No one had said anything directly, but it was bothering people enough to derail communication. The fix is simple, if a little awkward: Talk about it. Making expectations explicit, around communication tone, timing, and even emoji use, can prevent small misunderstandings from turning into bigger ones.

Poorly run meetings that waste everyone’s time

Few things sour the workday like a meeting that should have been an email. In most cases, the issue isn’t the meeting itself: It’s how it’s run. “The person in charge of running the meeting isn’t good at facilitating it,” Green says. “Without someone actively guiding the discussion, conversations drift, time gets wasted, and people leave wondering why they were there in the first place.”

A better approach: set a clear agenda (ideally distributed beforehand) and stick to it. “Be willing to be very assertive about managing the time,” Green says. That includes setting expectations upfront and cutting things off when they go off track.

Being too loud and not realizing it

The return to the office brought something else back, too: noise. “Being too loud at work is a real problem coming back from the pandemic,” West says. People got used to their own spaces—and their own volume, and those habits didn’t always translate well once they were back around coworkers.
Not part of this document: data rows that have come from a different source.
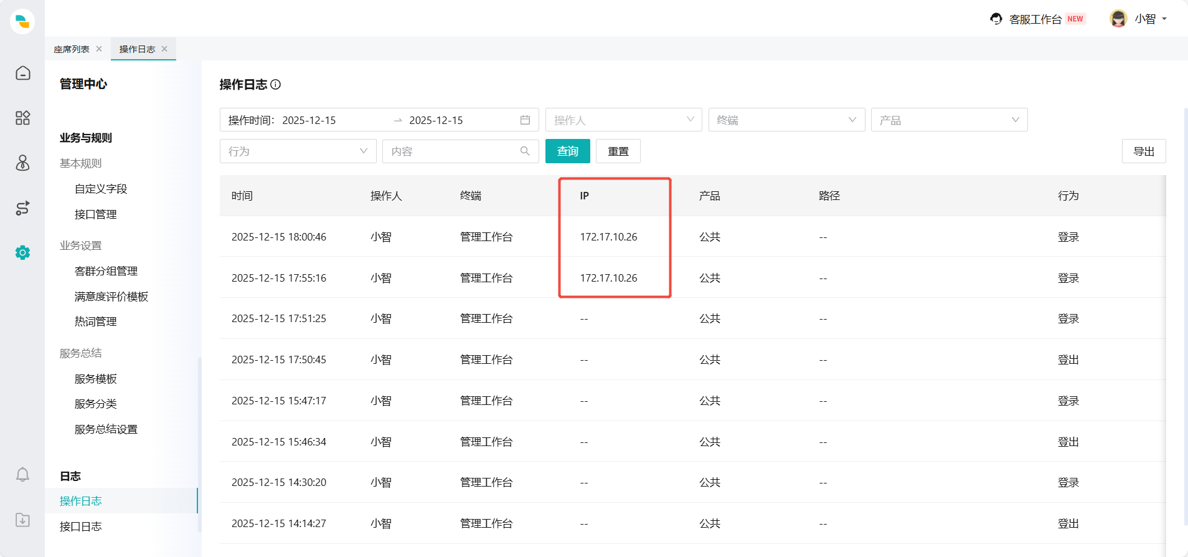The width and height of the screenshot is (1188, 557).
Task: Click the info icon beside 操作日志 title
Action: click(276, 85)
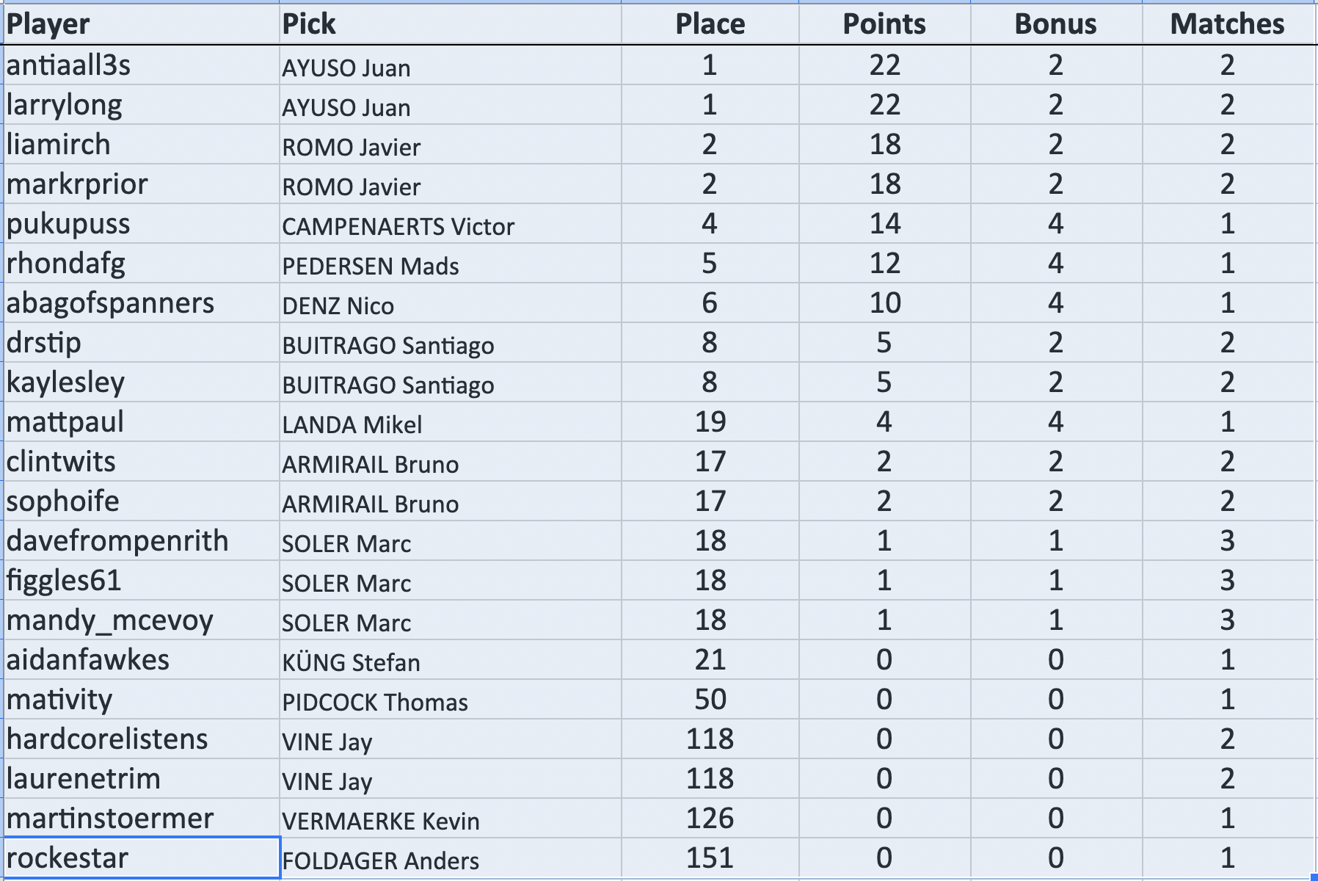Select the antiaall3s player cell
Viewport: 1318px width, 881px height.
point(69,65)
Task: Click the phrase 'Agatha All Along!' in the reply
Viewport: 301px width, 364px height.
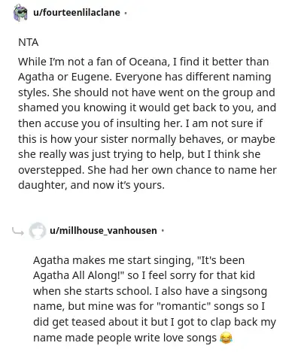Action: pos(79,276)
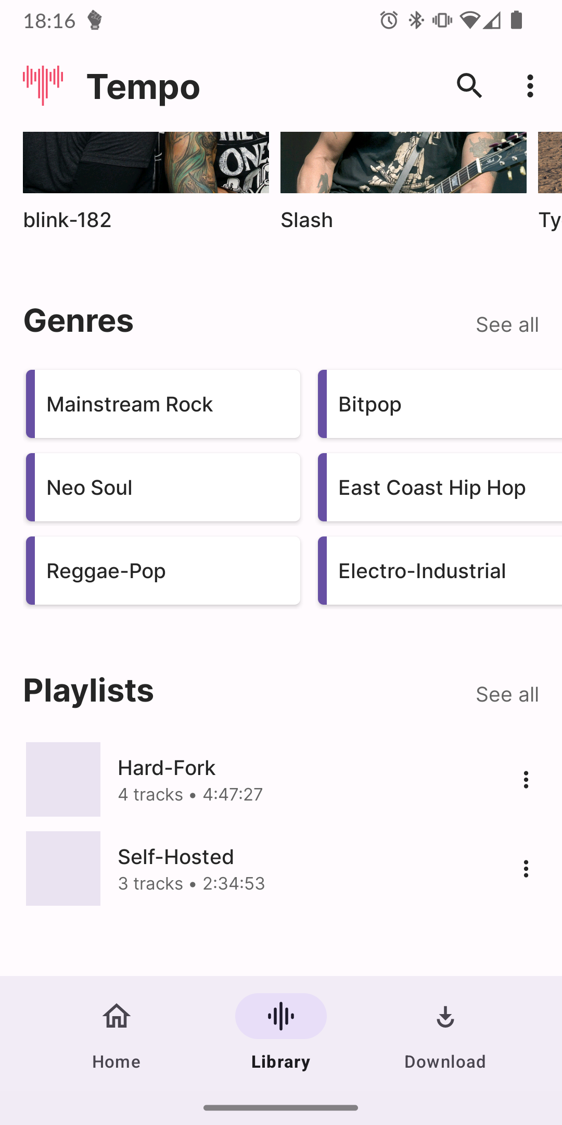Image resolution: width=562 pixels, height=1125 pixels.
Task: Open the blink-182 artist thumbnail
Action: (x=146, y=163)
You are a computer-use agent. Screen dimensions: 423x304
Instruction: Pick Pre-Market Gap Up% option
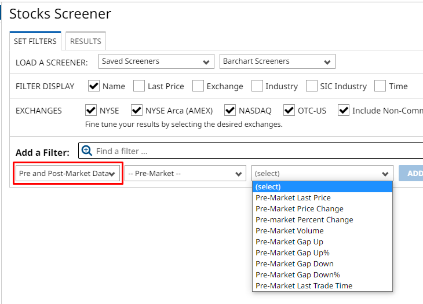tap(292, 252)
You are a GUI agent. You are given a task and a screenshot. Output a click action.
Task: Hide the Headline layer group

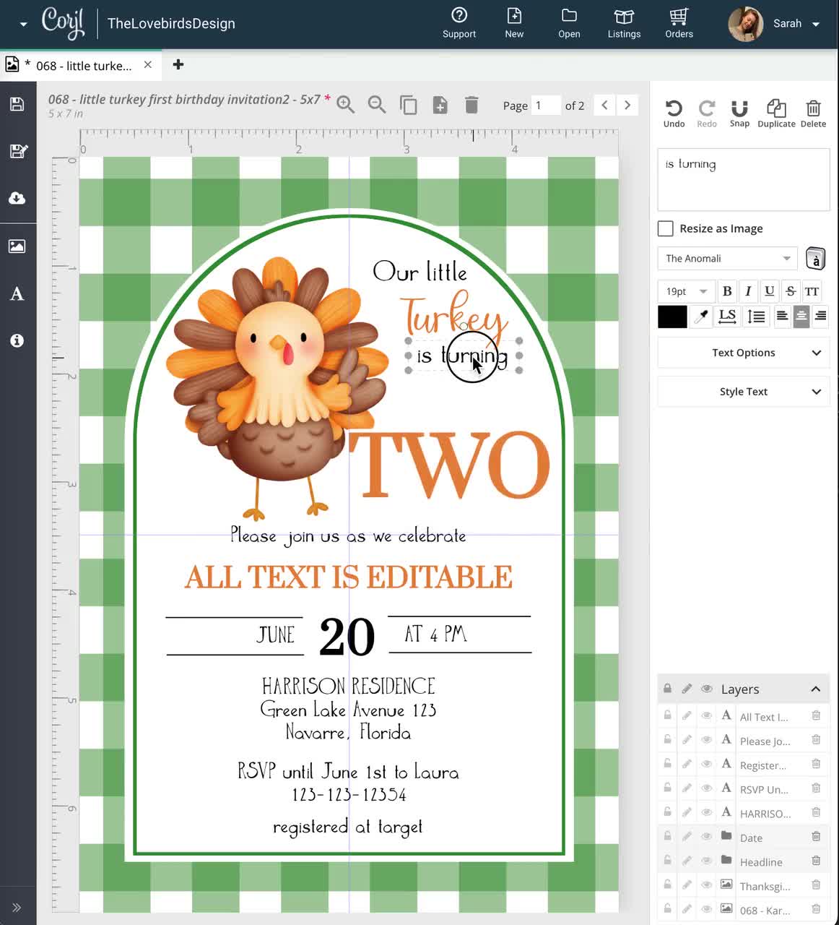pyautogui.click(x=706, y=861)
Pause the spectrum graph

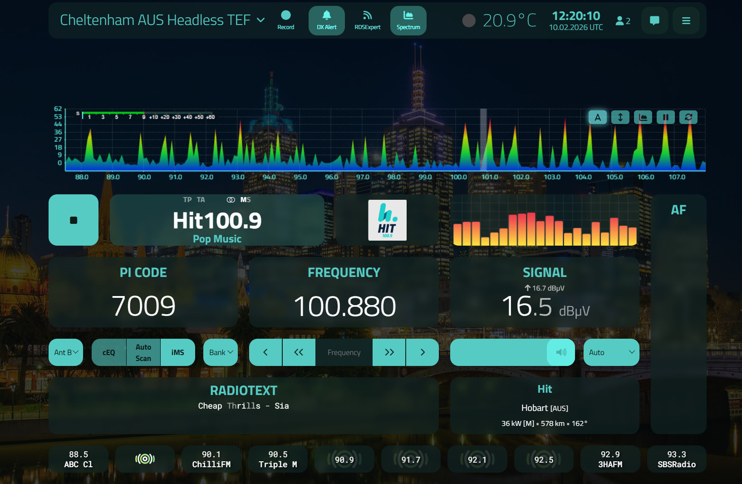[x=665, y=117]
That can show up in all kinds of ways: taking Zoom calls at full volume, playing music out loud, or chat ting in shared spaces while others are trying to focus. “There’s a tendency for people to raise their voice when they’re on Zoom,” West says. “They talk louder than they do in person, they’re actually kind of yelling quite a bit.” Part of the issue is that today’s offices aren’t built for this kind of noise. “We’ve shrunk our workspaces,” she says, which means people are often working just feet away from someone else’s meeting (or their personal phone call). And while it might feel awkward to say something, especially if the person is more senior, staying silent can leave you “miserable all the time.”

The fix isn’t complicated, but it does require some coordination. Teams should set basic norms around sound, where to take calls, when to move conversations elsewhere, and what’s appropriate in shared spaces.

Oversharing at work

The workplace has gotten more open but that doesn’t mean anything goes. Some people are comfortable sharing everything from health struggles to relationship issues, while others would rather keep things strictly professional. “Don’t assume that these are things you can bring to work,” West says. Without clear norms, those differences can create awkward moments for everyone involved.
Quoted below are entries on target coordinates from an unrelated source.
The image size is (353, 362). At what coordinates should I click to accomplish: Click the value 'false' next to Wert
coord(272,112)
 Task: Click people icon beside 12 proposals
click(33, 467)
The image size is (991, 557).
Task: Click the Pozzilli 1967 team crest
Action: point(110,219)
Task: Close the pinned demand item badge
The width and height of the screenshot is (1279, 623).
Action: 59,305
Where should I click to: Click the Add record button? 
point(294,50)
West says she’s seen situations where one employee opens up, expecting support, only to be met with visible discomfort. Why? Because expectations weren’t aligned. “We’re seeing lots of variability in the workplace around acceptability,” she says. And while openness can be valuable, “bosses are not therapists, they’re not trained to do that.”

The fix: Set clearer boundaries. That often starts at the organizational level, through HR policies and team conversations about what’s appropriate. Otherwise, people are left to navigate these gray areas on their own.